Rispetto all’immagine di sé stessi, si vedono gli altri in maniera demetrialmente opposta. C’è un continuo confronto con i colleghi dei quali si sovrastima l’operato, risultando sempre superiore.

Sindrome dell’Impostore: le possibili cause
Il ruolo relazionale in questo meccanismo è indiscusso: si ritiene che gli altri non abbiano grandi aspettative nei nostri confronti, e questo finisce per assecondare l’esperienza di noi stessi, ovvero “noi non possiamo avere successo”. Ogni qualvolta l’esperienza ci mostra il contrario, questa deve essere necessariamente il frutto di un caso, di un errore, di cieca fortuna.
L’origine di questo pensiero è spesso rintracciabile nell’ambiente familiare. Difatti nella storia familiare degli “impostori” sono spesso rintracciabili genitori ipercritici e tendenti al controllo, confronto competitivo con i fratelli, alta conflittualità, difficoltà di confronto e supporto e incapacità ad esprimere le proprie emozioni.

Sindrome dell’Impostore: rimedi
Riconoscere il ruolo relazionale di questa condizione significa avvicinarsi verso la sua soluzione. Deve essere chiaro che la storia di ognuno di noi è differente e presenta peculiarità che fanno la differenza nella costruzione di un intervento individuale.

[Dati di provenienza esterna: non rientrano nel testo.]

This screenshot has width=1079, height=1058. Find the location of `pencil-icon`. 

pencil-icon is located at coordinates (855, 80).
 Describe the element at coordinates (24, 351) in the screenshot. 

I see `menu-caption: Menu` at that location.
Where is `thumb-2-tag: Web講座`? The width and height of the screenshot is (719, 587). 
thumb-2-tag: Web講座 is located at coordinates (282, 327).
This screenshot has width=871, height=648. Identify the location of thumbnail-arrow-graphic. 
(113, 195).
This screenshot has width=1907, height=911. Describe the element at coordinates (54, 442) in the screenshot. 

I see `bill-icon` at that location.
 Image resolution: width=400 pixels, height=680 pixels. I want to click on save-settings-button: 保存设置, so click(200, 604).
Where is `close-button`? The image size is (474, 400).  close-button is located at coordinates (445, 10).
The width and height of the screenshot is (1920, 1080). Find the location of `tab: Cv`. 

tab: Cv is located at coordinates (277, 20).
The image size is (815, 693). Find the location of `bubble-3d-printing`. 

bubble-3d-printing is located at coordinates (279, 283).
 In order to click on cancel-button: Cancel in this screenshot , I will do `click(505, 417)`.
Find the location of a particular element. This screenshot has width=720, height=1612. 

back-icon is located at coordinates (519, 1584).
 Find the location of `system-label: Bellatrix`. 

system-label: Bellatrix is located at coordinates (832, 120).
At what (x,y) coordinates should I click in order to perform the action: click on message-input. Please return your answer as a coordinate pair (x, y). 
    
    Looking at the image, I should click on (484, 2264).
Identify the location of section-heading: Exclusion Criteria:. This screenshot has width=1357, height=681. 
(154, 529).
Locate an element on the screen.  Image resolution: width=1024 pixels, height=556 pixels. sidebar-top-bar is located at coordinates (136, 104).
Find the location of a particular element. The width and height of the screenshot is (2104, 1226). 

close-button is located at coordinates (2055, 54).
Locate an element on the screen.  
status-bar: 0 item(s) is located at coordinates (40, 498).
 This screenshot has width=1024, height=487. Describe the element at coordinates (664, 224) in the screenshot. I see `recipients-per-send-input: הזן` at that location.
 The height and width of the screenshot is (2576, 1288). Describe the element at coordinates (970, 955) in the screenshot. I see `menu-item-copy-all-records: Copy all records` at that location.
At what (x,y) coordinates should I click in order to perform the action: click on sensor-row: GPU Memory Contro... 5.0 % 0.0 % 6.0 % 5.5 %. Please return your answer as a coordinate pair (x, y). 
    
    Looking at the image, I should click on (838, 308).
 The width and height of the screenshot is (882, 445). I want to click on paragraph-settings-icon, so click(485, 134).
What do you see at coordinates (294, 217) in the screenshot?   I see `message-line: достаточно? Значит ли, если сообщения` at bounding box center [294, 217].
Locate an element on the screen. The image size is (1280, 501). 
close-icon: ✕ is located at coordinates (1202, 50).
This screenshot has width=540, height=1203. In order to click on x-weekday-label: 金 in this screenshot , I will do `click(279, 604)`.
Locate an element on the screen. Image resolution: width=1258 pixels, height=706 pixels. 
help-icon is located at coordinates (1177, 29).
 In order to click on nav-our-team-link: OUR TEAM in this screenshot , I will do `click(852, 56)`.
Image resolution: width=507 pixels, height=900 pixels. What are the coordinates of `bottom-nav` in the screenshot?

Innanzitutto riconoscere di essere protagonisti di questa condizione significa fare un passo avanti per infrangere questa credenza erronea. Successivamente è utile tenere a mente delle strategie per modificare il pensiero o perlomeno portarlo a giudizio. Ad esempio restituire a sé stessi una valutazione oggettiva: nel momento in cui si ritiene che sia in atto una svalutazione, cercare un parere obiettivo, il partner o un amico fidato, per esaminare ciò a cui si sta pensando. Oppure mettere per iscritto tutti i propri successi, complimenti, conquiste, al fine di rileggerli e renderli più aderenti alle proprie capacità. Altrettanto utile può essere scoprire ed entrare in contatto con persone che vivono la stessa condizione, scambiare opinioni, sensazioni, sentirsi parte di una realtà che può essere scardinata.
Spesso però questa condizione può accompagnare altri tipi di manifestazioni cliniche come ansia, umore depresso, difficoltà relazionali o rotture più gravi nell’autostima. In ogni caso si consiglia di rivolgersi ad uno psicologo che potrà indirizzare la persona verso il percorso più idoneo e personalizzato di terapia individuale o di gruppo.